Quoted text:
## Begin
Asking for help can be incredibly challenging. It is humbling to admit that you are struggling. It is hard to look at your situation and realize that it is more than you manage. Sharing these vulnerable moments with another person can seem impossible. This is especially true for someone in survival mode.
When my dear son was two years old, when I filed for divorce from his dad. This was one of the hardest things I have done in my life. I was thrown into a world where I needed to build a life for me and my son on our own. I needed to prove to myself that I could do it. So, the idea of asking for help did not seem like an option. I am blessed to have a wonderful support system in this life. And yet it was still hard to tell anyone I was struggling. I was FINE. I was FINE all the time.
One day I pulled into my driveway and noticed that the grass had gotten to a point where it needed to be mowed, now. It was not going to hold off until winter. As I put the car in park, I looked in the review mirror at my hungry and tired toddler. I could not leave him alone in the house. I could not keep an eye on him outside while I mowed. He was too big for a carrier. How are you going to make this one work, Ms. FINE?
## End
Your goal:
Answer these questions about the text on asking for help:
1. According to the opening paragraph, for whom is asking for help especially hard?
2. What word, written in capitals, does the writer repeat about how they were?
3. Why could the writer's son not go in a carrier during the mowing?

Dataset content:
## Begin
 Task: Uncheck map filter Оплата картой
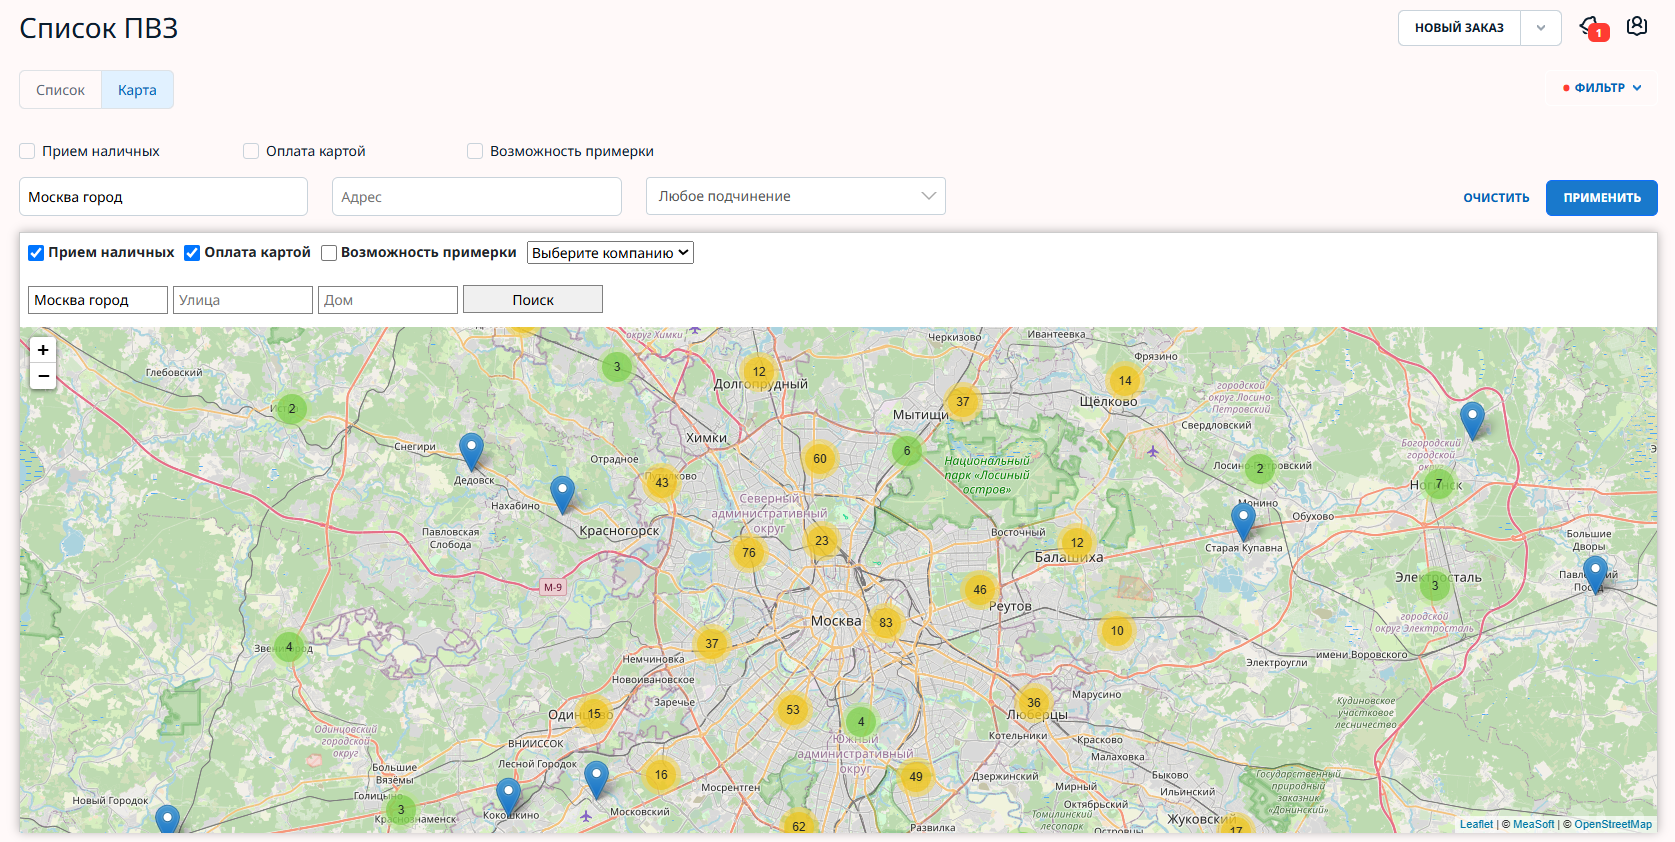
## End
Solution for this exercise:
1. Someone in survival mode.
2. FINE.
3. He was too big for a carrier.